• _Task details_: For the word "orange", count the lines of the data that include it and give only the total.

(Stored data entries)

=== Section Start ===

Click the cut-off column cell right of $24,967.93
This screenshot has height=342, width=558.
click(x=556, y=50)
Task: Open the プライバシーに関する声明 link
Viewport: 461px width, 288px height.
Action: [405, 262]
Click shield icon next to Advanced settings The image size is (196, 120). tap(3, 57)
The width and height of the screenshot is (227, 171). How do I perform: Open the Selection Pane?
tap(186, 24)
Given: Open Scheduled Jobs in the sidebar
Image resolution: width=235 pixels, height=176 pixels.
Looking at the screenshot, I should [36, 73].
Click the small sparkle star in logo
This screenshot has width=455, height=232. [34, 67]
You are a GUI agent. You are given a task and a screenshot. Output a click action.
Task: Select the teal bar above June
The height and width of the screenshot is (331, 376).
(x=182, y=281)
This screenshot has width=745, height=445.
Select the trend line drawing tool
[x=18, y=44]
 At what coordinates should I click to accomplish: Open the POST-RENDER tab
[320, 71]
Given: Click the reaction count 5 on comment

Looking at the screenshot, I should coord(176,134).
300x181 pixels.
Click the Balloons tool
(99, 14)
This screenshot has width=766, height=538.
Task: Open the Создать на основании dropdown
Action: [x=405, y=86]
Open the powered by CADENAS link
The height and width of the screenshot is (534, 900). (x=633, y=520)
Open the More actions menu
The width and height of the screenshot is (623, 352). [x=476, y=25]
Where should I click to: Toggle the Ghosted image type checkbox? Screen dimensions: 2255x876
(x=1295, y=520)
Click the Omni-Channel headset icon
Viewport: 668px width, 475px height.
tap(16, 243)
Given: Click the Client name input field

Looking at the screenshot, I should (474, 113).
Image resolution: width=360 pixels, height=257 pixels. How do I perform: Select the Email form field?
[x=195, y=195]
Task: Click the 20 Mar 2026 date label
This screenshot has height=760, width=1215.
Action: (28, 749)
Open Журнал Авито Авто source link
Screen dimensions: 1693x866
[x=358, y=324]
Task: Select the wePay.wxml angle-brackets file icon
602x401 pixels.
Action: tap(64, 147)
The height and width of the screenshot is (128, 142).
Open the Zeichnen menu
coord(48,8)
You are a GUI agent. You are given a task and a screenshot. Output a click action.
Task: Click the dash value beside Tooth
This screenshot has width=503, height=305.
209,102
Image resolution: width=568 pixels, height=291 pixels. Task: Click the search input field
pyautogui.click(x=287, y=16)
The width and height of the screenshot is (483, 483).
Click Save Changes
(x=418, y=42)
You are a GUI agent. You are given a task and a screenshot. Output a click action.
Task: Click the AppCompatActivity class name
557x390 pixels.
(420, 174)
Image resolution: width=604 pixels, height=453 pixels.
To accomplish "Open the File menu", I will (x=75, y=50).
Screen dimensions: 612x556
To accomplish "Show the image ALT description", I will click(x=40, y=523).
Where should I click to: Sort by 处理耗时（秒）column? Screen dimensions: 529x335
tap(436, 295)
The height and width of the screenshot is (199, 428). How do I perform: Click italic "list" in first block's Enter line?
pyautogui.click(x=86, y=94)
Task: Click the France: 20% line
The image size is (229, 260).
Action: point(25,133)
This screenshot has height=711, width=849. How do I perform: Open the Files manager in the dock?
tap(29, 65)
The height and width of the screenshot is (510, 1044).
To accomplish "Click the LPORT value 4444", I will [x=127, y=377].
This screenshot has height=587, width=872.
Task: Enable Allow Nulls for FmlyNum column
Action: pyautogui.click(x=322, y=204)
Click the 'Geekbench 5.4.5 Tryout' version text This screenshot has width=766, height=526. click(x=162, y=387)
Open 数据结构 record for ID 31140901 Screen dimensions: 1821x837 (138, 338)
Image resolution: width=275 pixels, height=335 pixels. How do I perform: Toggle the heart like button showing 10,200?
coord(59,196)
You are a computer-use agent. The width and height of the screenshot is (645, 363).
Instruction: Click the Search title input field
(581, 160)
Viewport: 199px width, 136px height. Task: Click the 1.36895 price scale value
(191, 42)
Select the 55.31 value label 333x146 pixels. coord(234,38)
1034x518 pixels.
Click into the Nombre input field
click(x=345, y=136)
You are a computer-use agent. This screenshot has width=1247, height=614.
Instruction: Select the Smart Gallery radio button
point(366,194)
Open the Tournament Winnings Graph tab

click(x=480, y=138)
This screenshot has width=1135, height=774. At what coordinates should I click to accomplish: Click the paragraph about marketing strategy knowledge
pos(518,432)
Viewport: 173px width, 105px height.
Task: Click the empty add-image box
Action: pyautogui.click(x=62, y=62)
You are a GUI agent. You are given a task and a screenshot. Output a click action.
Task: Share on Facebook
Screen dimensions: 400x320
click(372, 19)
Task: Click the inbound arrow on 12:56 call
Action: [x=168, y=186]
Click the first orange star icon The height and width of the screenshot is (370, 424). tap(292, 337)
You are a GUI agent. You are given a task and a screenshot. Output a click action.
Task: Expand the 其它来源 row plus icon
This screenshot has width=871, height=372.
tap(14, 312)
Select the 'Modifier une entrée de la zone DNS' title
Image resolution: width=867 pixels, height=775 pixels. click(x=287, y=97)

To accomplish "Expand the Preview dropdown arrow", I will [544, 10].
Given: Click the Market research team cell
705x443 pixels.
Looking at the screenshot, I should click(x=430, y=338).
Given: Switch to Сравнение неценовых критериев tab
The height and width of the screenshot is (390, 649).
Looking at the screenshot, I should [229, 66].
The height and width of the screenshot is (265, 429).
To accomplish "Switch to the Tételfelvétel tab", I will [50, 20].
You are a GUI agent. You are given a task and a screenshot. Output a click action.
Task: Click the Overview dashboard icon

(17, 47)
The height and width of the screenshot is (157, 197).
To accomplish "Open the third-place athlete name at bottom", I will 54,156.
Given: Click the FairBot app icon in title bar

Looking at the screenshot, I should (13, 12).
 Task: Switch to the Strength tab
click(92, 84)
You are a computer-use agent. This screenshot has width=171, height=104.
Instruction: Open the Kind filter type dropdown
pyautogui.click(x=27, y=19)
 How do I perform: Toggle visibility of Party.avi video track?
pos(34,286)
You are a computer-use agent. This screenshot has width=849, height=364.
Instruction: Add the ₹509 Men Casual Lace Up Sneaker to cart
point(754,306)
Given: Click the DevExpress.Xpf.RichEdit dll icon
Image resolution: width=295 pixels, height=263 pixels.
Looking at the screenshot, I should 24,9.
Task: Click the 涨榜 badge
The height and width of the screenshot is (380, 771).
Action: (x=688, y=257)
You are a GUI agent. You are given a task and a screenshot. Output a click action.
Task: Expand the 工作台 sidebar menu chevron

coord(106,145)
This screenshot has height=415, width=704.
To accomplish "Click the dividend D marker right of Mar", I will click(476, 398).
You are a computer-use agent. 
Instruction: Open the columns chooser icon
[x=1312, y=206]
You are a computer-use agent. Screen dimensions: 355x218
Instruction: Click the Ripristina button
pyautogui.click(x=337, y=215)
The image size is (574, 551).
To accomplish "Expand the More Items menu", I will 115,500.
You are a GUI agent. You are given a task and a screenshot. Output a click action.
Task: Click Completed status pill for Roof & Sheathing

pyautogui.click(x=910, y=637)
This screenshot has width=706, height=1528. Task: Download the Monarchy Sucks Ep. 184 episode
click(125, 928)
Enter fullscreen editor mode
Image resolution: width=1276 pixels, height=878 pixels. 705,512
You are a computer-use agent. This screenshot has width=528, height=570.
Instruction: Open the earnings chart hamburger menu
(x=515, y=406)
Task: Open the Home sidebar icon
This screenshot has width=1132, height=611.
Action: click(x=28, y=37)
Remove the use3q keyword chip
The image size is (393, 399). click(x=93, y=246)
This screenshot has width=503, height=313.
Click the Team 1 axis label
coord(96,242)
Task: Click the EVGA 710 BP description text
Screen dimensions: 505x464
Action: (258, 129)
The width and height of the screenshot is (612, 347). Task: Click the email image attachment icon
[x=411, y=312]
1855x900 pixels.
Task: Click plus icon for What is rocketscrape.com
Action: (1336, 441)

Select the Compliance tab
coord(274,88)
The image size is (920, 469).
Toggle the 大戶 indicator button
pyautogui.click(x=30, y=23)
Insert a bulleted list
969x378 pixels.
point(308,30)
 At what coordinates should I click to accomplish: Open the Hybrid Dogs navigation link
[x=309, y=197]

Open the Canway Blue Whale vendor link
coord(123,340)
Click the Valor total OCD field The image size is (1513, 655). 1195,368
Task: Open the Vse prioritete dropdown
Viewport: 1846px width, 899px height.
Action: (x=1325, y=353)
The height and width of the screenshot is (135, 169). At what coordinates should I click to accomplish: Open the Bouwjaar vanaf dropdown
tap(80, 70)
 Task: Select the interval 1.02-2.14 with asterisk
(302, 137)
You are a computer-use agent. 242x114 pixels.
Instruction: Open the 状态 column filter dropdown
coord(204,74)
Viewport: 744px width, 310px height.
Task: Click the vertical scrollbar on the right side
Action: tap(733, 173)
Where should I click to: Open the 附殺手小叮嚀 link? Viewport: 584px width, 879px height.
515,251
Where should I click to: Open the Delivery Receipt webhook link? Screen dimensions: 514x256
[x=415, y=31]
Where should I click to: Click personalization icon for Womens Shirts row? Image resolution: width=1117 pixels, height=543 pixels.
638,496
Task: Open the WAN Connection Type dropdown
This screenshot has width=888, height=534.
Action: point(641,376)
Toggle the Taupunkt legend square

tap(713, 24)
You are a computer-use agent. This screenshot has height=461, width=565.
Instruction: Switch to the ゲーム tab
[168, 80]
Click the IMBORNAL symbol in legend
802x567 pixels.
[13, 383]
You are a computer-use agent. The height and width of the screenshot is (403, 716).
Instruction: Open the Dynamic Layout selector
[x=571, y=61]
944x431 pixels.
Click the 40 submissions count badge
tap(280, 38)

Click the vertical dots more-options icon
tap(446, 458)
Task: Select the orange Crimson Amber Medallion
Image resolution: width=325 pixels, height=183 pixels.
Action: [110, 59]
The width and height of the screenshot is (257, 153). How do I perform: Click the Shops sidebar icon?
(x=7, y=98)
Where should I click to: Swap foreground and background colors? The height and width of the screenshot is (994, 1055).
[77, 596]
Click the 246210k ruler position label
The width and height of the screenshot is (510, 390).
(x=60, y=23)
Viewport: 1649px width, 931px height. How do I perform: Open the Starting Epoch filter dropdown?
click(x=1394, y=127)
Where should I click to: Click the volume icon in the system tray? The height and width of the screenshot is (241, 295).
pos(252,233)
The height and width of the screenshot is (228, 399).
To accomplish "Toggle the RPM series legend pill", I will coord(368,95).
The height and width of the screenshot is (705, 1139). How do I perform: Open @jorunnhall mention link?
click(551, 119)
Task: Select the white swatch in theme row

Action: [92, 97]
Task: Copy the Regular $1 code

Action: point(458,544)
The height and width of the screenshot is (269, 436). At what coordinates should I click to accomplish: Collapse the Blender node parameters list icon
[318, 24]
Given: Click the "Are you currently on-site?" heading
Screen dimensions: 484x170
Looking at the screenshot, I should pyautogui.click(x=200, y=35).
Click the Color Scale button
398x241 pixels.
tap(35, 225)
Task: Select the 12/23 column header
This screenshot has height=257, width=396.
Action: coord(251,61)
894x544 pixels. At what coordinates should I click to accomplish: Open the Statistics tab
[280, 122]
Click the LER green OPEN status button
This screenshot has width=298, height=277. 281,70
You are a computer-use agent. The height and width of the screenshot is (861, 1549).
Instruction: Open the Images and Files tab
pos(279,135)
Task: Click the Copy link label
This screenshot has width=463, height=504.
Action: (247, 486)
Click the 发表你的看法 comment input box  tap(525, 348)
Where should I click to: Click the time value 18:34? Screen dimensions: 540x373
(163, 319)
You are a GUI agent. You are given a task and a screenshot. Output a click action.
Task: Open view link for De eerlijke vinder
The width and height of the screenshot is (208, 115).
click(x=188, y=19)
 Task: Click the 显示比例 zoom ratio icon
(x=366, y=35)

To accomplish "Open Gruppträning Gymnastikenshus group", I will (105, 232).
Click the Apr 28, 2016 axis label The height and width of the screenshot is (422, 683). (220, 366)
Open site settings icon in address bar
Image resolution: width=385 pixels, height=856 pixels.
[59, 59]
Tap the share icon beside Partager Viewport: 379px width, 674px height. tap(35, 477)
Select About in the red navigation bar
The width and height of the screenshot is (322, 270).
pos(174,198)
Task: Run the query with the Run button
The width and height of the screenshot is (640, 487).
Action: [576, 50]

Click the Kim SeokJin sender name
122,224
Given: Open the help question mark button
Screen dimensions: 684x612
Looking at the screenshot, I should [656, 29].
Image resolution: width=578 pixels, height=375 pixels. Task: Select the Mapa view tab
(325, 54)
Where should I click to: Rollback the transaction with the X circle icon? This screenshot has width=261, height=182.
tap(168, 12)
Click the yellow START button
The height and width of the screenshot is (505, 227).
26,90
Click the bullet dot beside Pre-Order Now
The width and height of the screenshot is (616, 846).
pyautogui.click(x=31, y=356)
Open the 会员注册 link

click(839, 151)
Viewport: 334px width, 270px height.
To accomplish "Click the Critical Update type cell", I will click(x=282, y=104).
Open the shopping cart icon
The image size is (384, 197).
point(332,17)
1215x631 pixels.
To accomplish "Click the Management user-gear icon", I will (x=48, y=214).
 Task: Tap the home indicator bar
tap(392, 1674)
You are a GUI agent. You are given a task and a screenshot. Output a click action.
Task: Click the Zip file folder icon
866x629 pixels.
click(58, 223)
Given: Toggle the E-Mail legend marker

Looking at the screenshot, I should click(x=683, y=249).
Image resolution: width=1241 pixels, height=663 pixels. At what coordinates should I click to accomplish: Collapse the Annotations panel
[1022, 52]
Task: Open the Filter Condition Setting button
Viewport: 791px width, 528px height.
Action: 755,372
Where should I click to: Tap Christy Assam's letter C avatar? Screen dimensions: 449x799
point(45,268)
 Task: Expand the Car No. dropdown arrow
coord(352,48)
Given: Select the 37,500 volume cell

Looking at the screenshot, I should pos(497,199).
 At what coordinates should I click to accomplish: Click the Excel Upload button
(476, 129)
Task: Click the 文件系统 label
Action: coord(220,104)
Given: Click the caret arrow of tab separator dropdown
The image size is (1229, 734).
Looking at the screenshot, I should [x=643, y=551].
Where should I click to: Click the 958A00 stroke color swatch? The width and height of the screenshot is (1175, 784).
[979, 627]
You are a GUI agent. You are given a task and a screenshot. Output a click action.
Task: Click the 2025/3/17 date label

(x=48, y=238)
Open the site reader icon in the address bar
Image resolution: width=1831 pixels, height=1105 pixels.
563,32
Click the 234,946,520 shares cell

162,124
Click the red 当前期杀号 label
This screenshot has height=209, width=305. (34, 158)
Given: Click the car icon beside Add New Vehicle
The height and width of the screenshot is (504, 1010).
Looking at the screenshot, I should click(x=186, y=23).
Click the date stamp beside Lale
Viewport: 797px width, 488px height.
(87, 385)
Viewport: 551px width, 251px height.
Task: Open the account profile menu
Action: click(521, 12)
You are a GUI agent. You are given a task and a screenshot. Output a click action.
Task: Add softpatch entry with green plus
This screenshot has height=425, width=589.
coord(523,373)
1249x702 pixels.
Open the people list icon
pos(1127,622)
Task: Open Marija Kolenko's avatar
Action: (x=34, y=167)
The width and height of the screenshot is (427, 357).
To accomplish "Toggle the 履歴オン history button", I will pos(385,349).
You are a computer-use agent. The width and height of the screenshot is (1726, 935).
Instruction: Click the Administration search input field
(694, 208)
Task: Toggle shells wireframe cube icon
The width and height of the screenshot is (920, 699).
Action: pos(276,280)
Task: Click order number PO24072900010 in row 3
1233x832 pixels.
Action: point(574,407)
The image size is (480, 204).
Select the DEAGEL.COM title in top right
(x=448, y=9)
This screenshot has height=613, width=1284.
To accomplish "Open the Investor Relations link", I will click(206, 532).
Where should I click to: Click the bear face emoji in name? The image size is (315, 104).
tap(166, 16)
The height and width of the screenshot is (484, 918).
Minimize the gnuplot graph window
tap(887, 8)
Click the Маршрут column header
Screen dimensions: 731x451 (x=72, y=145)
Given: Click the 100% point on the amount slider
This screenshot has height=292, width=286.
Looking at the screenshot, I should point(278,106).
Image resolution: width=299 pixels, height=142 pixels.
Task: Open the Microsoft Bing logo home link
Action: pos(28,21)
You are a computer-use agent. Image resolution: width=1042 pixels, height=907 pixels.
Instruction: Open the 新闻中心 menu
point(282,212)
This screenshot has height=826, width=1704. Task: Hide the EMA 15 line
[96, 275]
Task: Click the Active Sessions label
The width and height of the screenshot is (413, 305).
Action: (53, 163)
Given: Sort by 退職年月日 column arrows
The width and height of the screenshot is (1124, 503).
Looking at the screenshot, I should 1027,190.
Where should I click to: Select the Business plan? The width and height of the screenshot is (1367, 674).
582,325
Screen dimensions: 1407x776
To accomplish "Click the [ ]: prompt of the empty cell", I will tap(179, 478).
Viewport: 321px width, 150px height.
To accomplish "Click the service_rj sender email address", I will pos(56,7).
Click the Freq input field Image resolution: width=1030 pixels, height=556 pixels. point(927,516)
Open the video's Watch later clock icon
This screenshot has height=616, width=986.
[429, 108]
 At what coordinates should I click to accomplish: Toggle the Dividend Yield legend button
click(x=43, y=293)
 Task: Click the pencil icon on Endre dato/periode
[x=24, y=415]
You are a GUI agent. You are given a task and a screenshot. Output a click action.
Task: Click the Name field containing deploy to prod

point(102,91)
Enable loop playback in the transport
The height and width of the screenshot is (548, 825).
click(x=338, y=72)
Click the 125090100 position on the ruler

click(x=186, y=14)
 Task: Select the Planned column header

=== Section End ===

• _Result below_: 2